Byrne détourna les yeux. Le foulard de soie noire de Tom n’était pas noué sur sa poitrine. Il n’était plus là. Les meurtriers lui avaient aussi enlevé ses souliers et ses bas. Et en remarquant ce dépouillement, ce cou dénudé, les pieds nus et rigides, Byrne sentit ses yeux se remplir de larmes. À part cela, le marin était entièrement vêtu, et ses vêtements ne montraient rien de ce désordre qu’aurait dû entraîner une lutte violente. Sa chemise quadrillée avait été tirée, un peu, hors de la ceinture, à un seul endroit, simplement pour s’assurer s’il avait de l′argent, dans une ceinture, à même le corps. Byrne commença à sanglotter dans son mouchoir.

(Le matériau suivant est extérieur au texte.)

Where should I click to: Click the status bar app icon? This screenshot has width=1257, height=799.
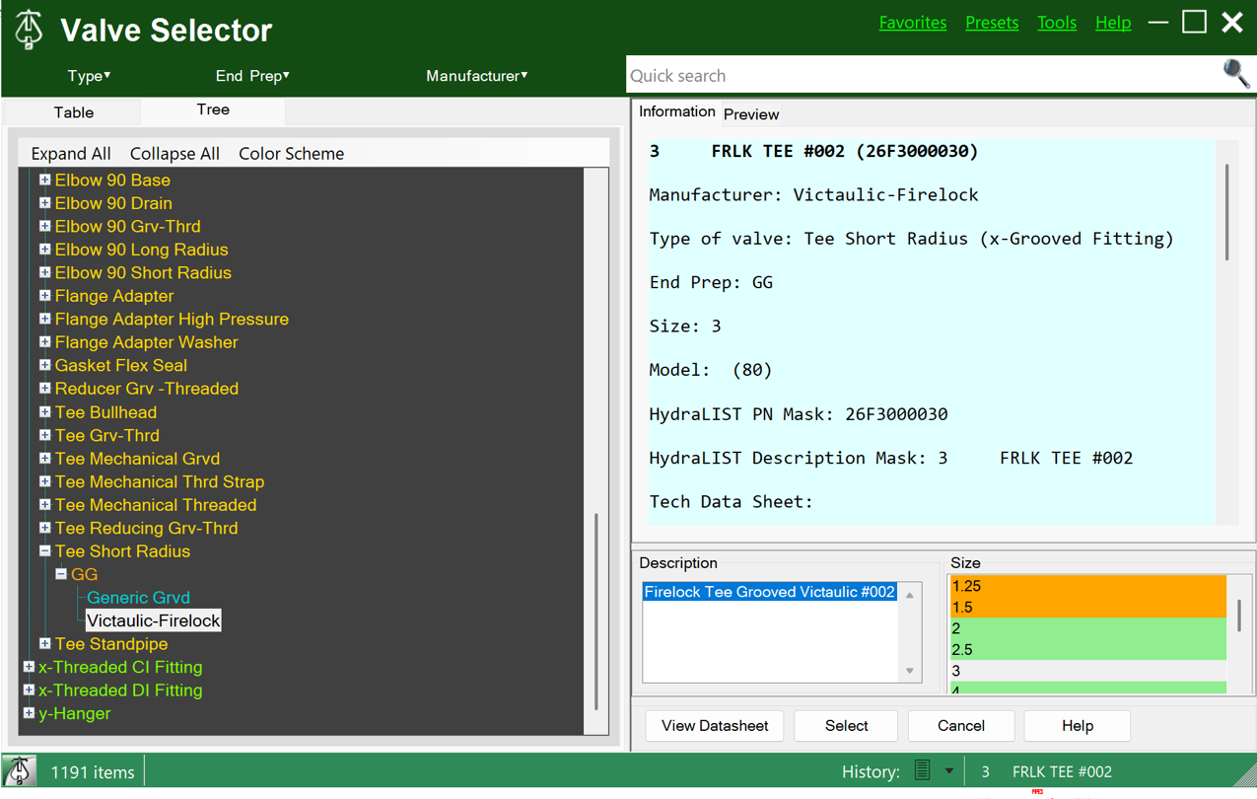click(x=20, y=771)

Ce fut une explosion nerveuse qui dura peu. Tout en demeurant à genoux, il contempla tristement ce corps athlétique du meilleur marin qui fut jamais pour tirer le coutelas, pointer le canon ou prendre un ris. Il gisait là raide et froid : son esprit joyeux et intrépide s’en était allé, et peut-être qu’au moment de ce départ il s’était reporté vers lui, son jeune camarade, vers son navire qui roulait là-bas sur les flots gris en rade de cette côte de rochers sauvages.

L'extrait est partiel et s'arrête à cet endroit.